Golding’s mission abroad is vaguely guessed to be the floating of a bond issue for the government, as there has been an alarming shrinkage in the money market, and the Secretary of the Treasury has called upon the Banking interests to relieve the strain on the Treasury.
The slightest indication of weakness in the money market has its instant effect on stocks. New York quotations are looked upon as the criterion of the country, and for that reason the brokers are disposed to be cautious. Wall street traditions make it seem proper for the brokers to wait the result of the European trip.
Since the inauguration of the system of bank favoritism, which, was one of the strong features of the previous Plutocratic Platform, and on which the Party was able to raise an enormous Campaign fund, the secrets of the Government and its favorite bankers are not shared with the brokers in ordinary stocks and industrials. For this reason the timidity of the brokers is more pronounced than ever before.
To them it seems inexplicable that the Government should seek to float a bond issue on the eve of an election.
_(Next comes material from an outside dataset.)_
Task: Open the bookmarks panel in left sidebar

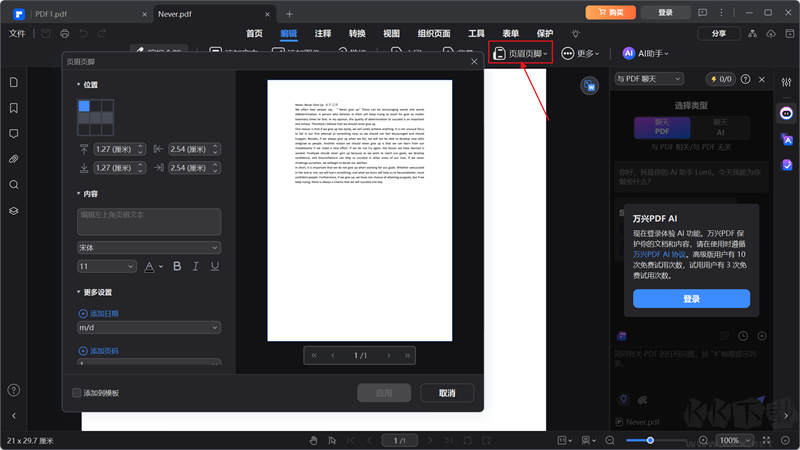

They do not grasp the full import of this scheme to force the people to support the Plutocratic candidates as the preservers of the country’s credit.
A broker, running the tape through his fingers listlessly, reads this sentence: “London, Oct. 12,—James Golding announces his intention to float $245,000,000 three per cent. U.S. gold bonds in London.”
In an instant he realizes that the confidence of the market will be restored. Rushing to the pit he begins to buy everything that is offered. Half a hundred tickers in the Exchange convey the same news to as many brokerage firms.
A wild scramble is started; everyone is anxious to go “long” on stocks which they have been cautiously selling for days past. Point by point the listed stocks advance.
The clock strikes half-past two. Will half an hour suffice to readjust the market?